Task requirements: What is needed is an exact copy of the lines in the listing below, from the one with "Motorbike rental Milan (146, 1453)" up to and including the one with "Uncategorized (1045, 1546)", with no other lines.

Material for the task:

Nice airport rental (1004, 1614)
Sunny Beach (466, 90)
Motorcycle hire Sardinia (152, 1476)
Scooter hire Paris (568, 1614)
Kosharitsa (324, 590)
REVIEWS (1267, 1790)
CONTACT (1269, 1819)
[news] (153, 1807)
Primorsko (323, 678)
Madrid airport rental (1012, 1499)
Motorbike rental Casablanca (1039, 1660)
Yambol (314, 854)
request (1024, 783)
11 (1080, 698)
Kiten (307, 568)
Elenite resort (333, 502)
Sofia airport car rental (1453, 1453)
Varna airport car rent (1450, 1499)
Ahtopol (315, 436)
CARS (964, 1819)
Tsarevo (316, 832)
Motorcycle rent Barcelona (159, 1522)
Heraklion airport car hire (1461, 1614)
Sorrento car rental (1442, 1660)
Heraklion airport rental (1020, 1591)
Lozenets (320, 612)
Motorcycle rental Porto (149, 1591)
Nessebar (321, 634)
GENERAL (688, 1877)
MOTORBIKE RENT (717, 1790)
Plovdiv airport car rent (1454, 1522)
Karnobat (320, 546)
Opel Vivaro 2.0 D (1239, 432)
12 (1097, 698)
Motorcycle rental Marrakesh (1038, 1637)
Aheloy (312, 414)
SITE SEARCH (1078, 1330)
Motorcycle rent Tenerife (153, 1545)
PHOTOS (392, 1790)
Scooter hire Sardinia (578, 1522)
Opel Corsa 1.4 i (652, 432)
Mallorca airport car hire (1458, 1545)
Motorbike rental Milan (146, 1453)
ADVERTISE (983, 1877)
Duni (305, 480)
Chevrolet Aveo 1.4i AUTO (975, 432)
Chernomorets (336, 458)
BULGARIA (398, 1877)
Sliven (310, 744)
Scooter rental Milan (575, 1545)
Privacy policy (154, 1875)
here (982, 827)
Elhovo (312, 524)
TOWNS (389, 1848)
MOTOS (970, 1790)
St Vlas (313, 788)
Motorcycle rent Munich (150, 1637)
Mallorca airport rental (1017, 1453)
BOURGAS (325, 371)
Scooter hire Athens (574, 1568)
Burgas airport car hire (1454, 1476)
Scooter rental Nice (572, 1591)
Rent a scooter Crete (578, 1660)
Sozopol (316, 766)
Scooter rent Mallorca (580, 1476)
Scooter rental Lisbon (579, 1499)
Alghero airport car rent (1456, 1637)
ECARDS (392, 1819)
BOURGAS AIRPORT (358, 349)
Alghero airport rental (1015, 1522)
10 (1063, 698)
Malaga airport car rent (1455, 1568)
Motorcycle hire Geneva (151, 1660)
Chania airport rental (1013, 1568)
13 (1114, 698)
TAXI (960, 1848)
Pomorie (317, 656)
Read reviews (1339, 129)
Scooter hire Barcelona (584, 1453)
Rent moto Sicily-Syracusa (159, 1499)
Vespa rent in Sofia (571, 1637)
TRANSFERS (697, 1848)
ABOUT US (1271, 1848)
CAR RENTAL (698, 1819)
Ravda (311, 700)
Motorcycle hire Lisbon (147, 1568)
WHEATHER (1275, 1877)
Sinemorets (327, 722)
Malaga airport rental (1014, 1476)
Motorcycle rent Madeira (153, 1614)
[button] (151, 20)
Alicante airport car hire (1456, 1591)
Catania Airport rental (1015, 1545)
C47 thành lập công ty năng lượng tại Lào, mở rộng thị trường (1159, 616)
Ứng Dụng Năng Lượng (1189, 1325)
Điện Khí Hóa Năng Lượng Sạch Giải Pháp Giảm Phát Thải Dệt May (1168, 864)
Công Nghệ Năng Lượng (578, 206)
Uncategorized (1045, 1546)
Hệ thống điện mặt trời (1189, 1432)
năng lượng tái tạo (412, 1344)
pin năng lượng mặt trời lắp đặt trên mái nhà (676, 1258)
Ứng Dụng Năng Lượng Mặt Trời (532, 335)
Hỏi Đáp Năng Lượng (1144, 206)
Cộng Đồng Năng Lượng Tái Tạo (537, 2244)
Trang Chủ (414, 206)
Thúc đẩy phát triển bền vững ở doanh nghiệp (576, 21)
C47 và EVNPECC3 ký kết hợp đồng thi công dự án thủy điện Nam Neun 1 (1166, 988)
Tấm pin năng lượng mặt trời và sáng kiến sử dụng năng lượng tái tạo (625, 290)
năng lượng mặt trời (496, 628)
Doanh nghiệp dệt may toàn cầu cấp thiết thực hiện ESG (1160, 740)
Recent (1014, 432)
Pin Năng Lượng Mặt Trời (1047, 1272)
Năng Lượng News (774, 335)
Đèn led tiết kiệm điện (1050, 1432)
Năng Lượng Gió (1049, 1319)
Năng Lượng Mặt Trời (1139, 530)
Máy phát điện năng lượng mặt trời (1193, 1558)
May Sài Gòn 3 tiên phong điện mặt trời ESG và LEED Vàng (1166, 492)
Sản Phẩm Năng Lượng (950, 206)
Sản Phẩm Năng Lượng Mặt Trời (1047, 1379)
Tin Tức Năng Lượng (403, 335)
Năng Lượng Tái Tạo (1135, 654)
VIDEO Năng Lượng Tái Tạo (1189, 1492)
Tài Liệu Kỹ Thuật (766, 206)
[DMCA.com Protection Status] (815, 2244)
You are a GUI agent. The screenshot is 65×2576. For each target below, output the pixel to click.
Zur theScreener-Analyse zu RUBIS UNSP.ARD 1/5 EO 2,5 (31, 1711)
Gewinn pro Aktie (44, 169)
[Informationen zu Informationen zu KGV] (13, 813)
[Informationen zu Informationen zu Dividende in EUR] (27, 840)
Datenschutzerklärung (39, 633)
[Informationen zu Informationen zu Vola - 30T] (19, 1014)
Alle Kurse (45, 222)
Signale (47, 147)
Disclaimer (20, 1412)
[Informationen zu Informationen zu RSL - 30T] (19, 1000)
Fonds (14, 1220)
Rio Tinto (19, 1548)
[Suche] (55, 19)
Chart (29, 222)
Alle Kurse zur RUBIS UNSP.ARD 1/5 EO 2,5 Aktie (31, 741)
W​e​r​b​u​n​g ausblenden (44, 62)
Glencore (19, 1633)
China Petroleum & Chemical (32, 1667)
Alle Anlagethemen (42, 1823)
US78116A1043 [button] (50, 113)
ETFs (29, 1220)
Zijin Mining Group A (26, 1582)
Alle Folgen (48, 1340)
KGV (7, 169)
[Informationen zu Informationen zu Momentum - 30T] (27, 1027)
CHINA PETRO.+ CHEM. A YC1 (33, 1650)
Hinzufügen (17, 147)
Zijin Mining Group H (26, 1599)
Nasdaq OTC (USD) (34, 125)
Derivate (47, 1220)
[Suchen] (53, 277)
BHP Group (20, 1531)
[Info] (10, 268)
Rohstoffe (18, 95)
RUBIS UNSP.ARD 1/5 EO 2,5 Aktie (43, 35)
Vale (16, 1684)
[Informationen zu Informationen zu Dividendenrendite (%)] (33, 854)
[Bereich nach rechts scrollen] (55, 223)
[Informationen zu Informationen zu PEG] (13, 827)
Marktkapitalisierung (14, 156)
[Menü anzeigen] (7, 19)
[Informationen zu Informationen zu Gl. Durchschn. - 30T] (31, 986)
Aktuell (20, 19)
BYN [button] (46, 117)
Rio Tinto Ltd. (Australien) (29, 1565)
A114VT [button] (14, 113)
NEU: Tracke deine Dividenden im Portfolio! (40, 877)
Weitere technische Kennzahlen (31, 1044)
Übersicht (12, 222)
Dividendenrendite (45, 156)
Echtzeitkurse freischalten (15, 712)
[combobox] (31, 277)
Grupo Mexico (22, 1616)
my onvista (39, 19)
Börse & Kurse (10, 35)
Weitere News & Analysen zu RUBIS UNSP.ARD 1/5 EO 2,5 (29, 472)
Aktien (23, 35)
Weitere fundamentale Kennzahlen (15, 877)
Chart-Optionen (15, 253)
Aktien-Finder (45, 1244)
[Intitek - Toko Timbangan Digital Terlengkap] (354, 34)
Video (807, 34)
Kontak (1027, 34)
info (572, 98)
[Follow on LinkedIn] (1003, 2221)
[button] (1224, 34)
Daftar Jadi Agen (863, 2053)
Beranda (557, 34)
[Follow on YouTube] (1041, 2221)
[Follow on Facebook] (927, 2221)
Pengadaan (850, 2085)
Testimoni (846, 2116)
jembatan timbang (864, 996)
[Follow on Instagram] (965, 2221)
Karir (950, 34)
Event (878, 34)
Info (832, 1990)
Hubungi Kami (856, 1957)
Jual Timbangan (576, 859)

Answer to the problem:
Motorbike rental Milan (146, 1453)
ADVERTISE (983, 1877)
Duni (305, 480)
Chevrolet Aveo 1.4i AUTO (975, 432)
Chernomorets (336, 458)
BULGARIA (398, 1877)
Sliven (310, 744)
Scooter rental Milan (575, 1545)
Privacy policy (154, 1875)
here (982, 827)
Elhovo (312, 524)
TOWNS (389, 1848)
MOTOS (970, 1790)
St Vlas (313, 788)
Motorcycle rent Munich (150, 1637)
Mallorca airport rental (1017, 1453)
BOURGAS (325, 371)
Scooter hire Athens (574, 1568)
Burgas airport car hire (1454, 1476)
Scooter rental Nice (572, 1591)
Rent a scooter Crete (578, 1660)
Sozopol (316, 766)
Scooter rent Mallorca (580, 1476)
Scooter rental Lisbon (579, 1499)
Alghero airport car rent (1456, 1637)
ECARDS (392, 1819)
BOURGAS AIRPORT (358, 349)
Alghero airport rental (1015, 1522)
10 (1063, 698)
Malaga airport car rent (1455, 1568)
Motorcycle hire Geneva (151, 1660)
Chania airport rental (1013, 1568)
13 (1114, 698)
TAXI (960, 1848)
Pomorie (317, 656)
Read reviews (1339, 129)
Scooter hire Barcelona (584, 1453)
Rent moto Sicily-Syracusa (159, 1499)
Vespa rent in Sofia (571, 1637)
TRANSFERS (697, 1848)
ABOUT US (1271, 1848)
CAR RENTAL (698, 1819)
Ravda (311, 700)
Motorcycle hire Lisbon (147, 1568)
WHEATHER (1275, 1877)
Sinemorets (327, 722)
Malaga airport rental (1014, 1476)
Motorcycle rent Madeira (153, 1614)
[button] (151, 20)
Alicante airport car hire (1456, 1591)
Catania Airport rental (1015, 1545)
C47 thành lập công ty năng lượng tại Lào, mở rộng thị trường (1159, 616)
Ứng Dụng Năng Lượng (1189, 1325)
Điện Khí Hóa Năng Lượng Sạch Giải Pháp Giảm Phát Thải Dệt May (1168, 864)
Công Nghệ Năng Lượng (578, 206)
Uncategorized (1045, 1546)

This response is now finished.